Pointing records for text and elements
>> begin

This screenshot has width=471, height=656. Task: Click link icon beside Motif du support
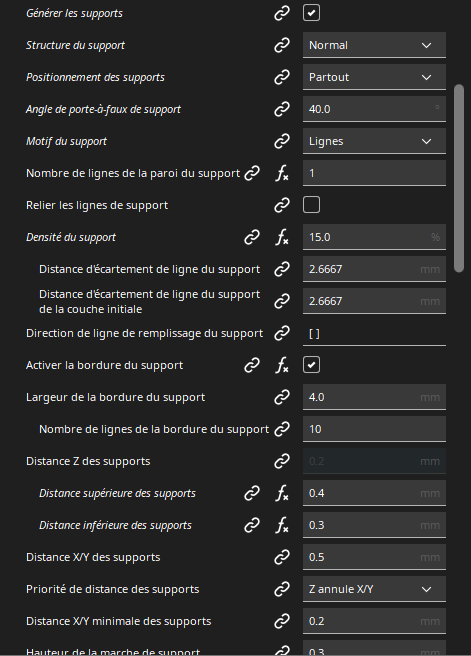(x=282, y=141)
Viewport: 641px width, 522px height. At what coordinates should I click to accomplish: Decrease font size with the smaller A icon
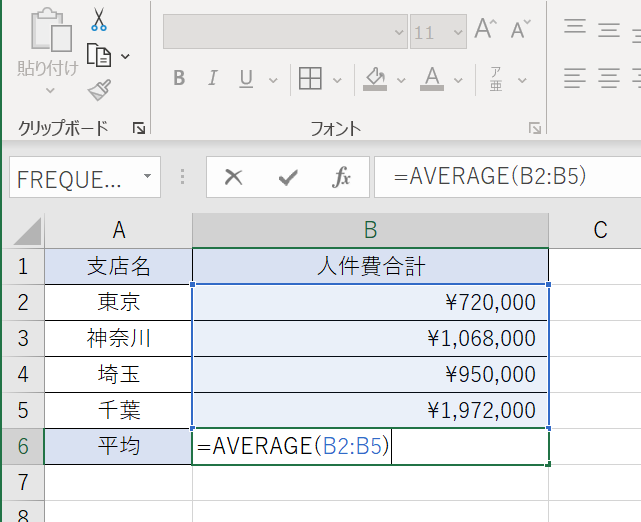[520, 30]
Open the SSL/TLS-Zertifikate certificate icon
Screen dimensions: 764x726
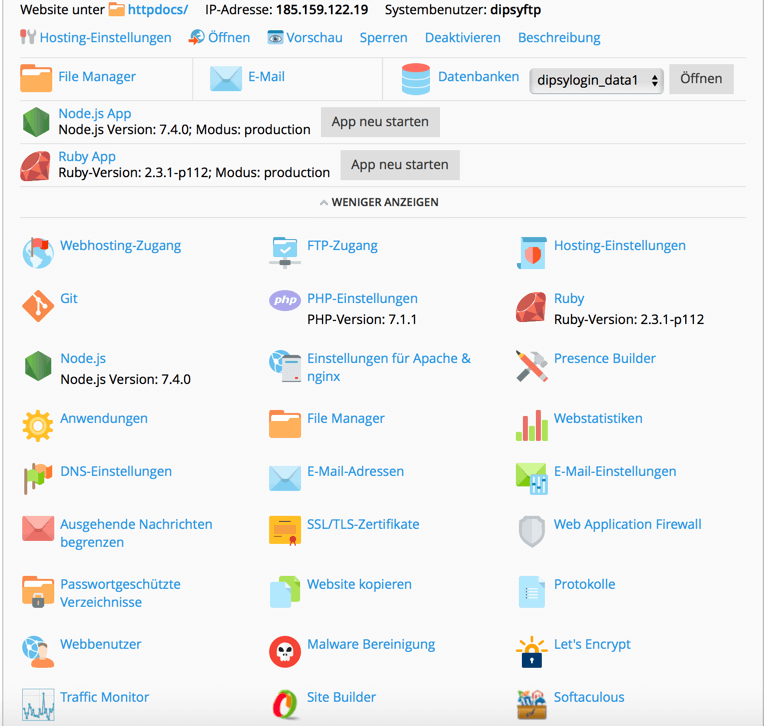pyautogui.click(x=285, y=531)
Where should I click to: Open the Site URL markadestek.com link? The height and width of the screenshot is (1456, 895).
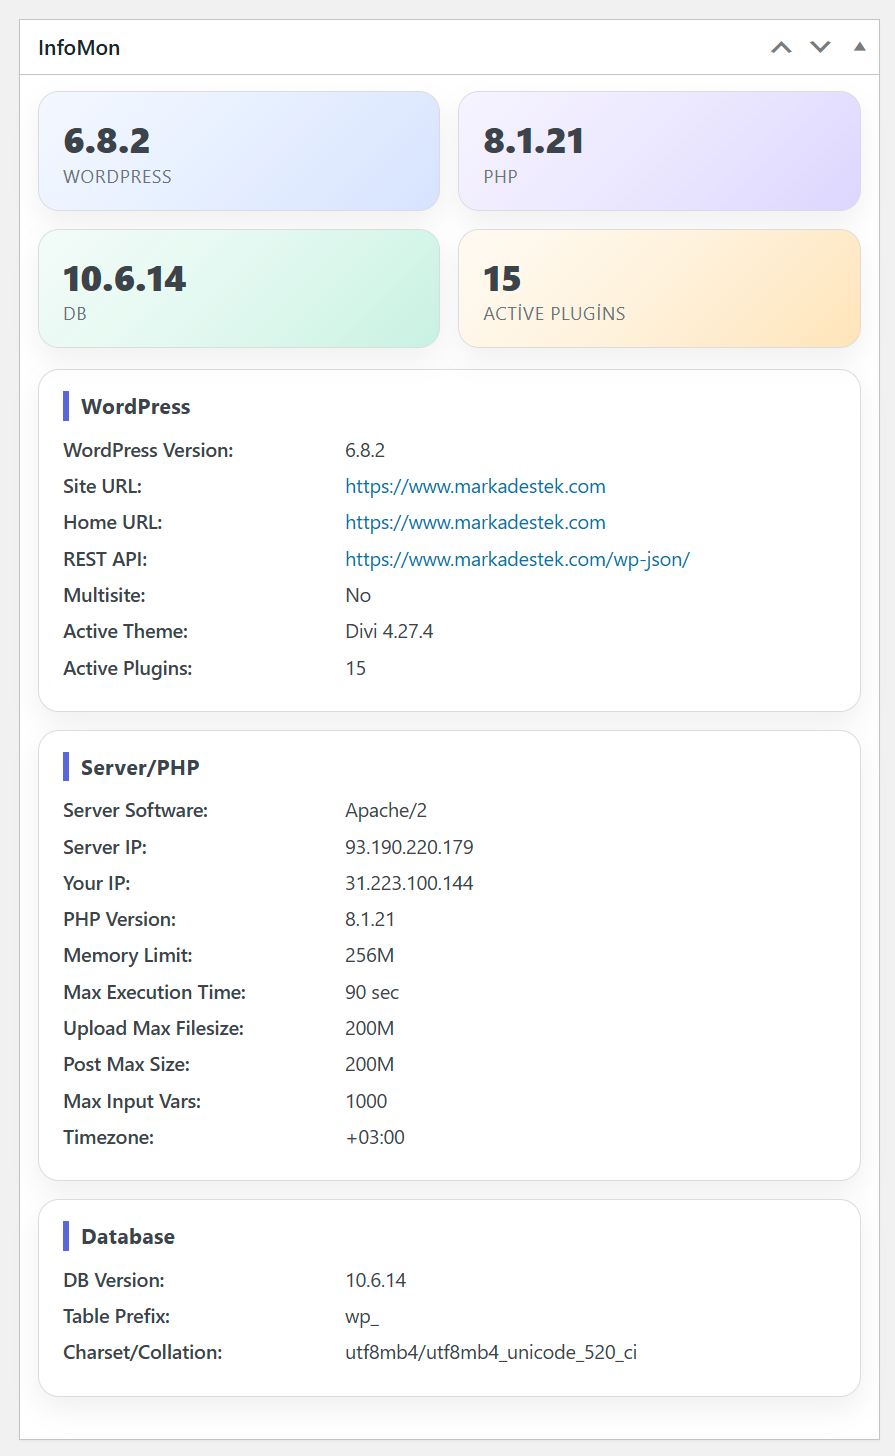[x=475, y=487]
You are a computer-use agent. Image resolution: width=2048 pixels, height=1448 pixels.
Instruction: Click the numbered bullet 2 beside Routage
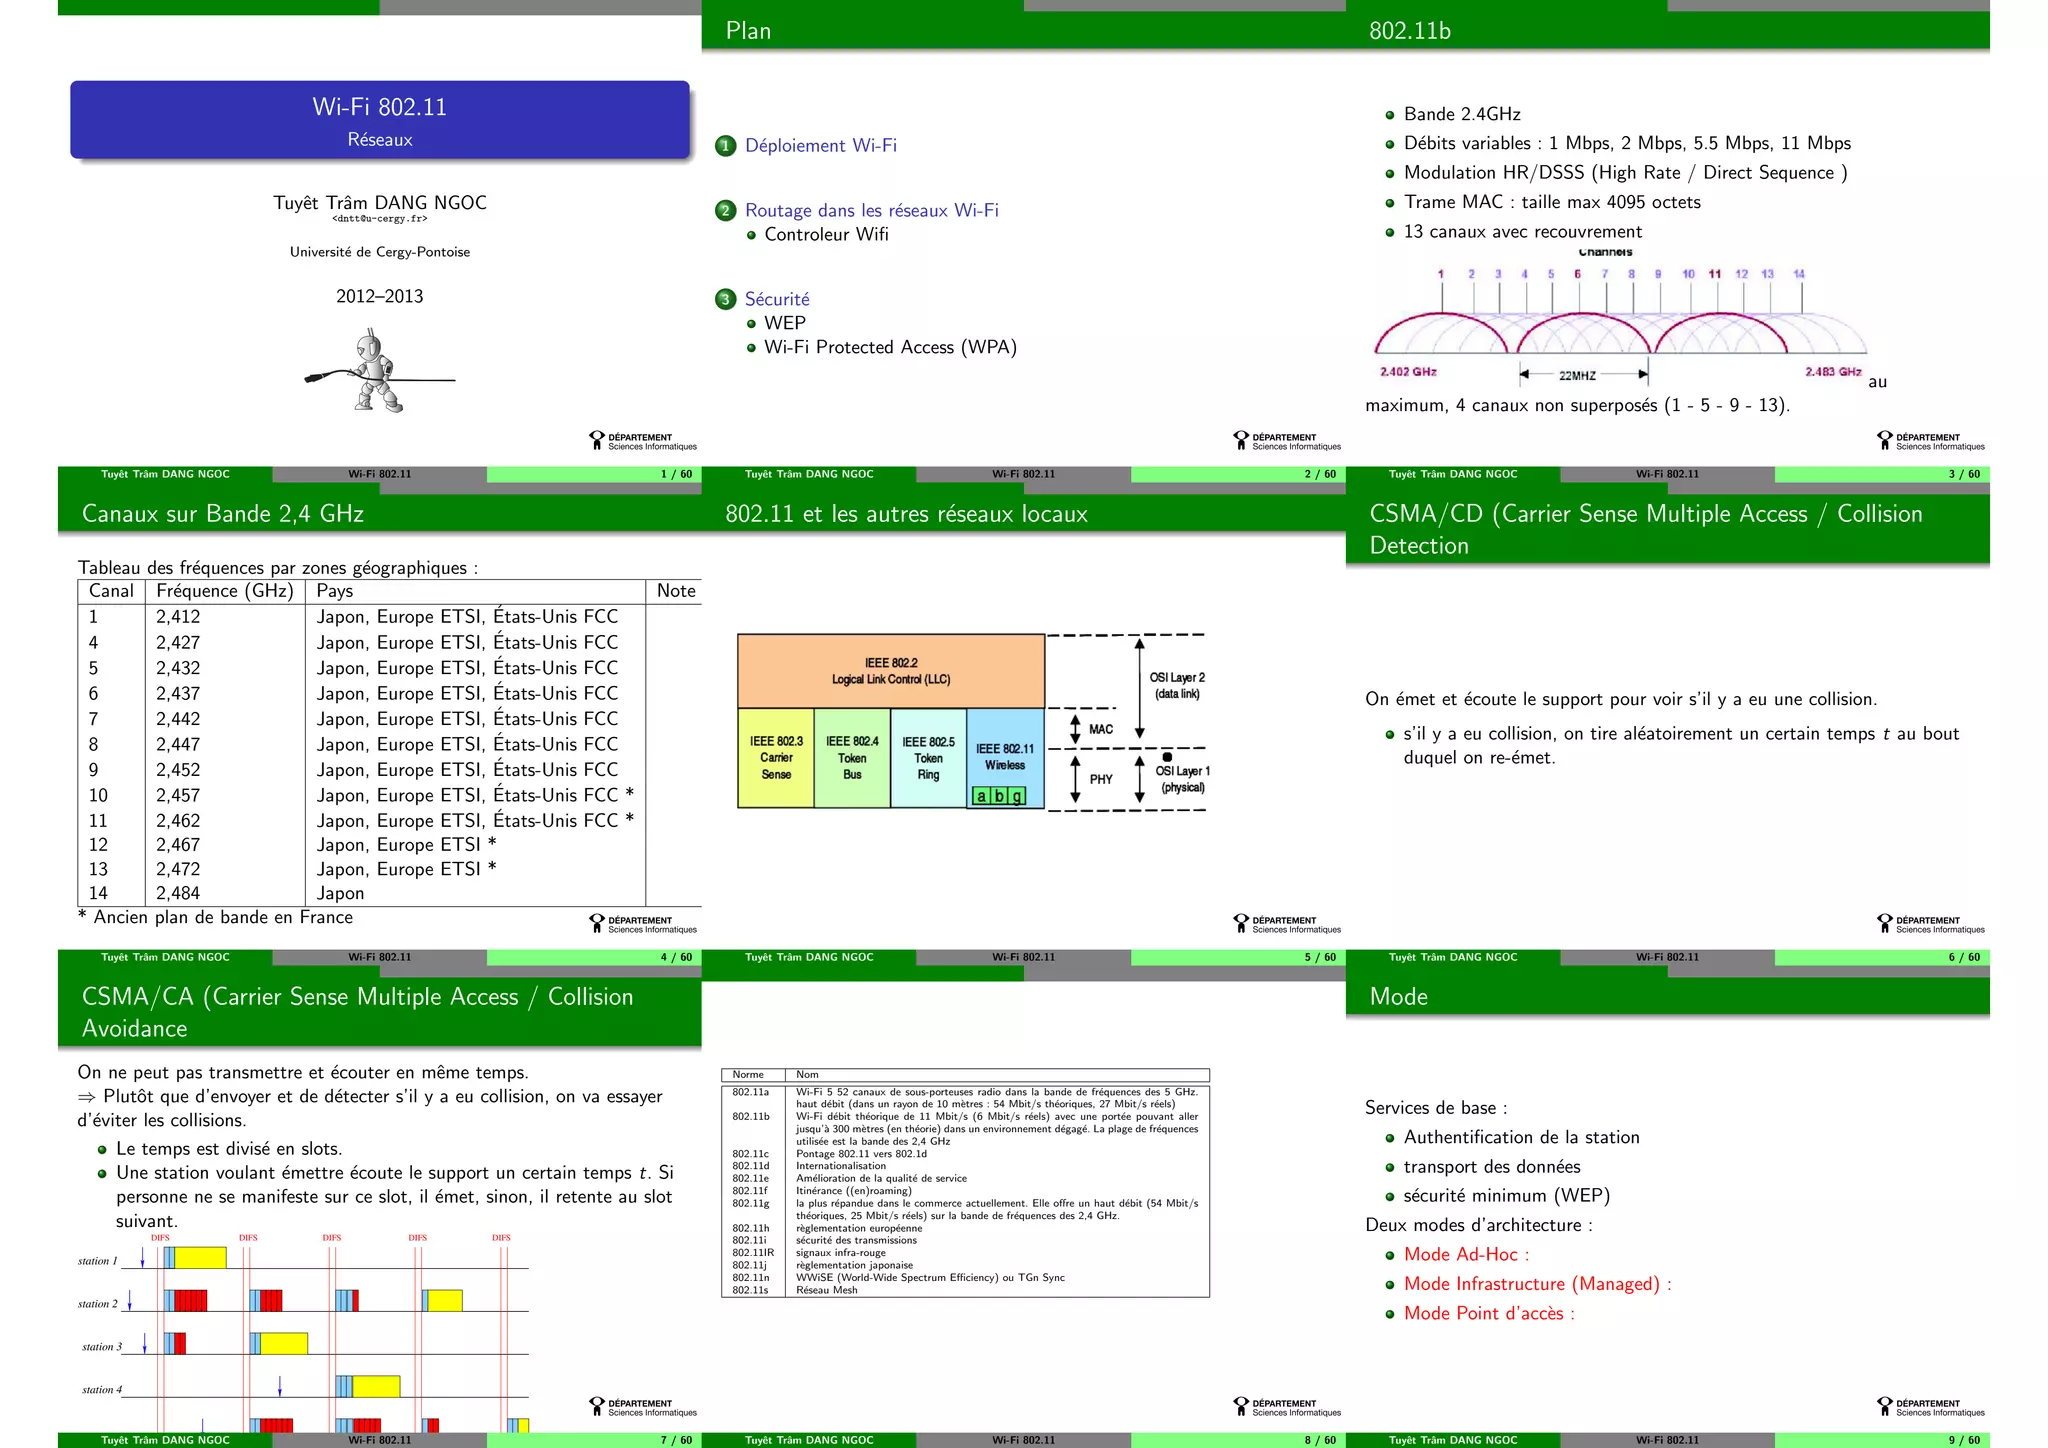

>> end

Locate every line in the records above that contains the string "link" and copy each of those lines. Case counts.

▸ TASK ANSWER
This screenshot has width=471, height=656. Task: Click link icon beside Motif du support
Where should I click to: Open the Site URL markadestek.com link? The height and width of the screenshot is (1456, 895).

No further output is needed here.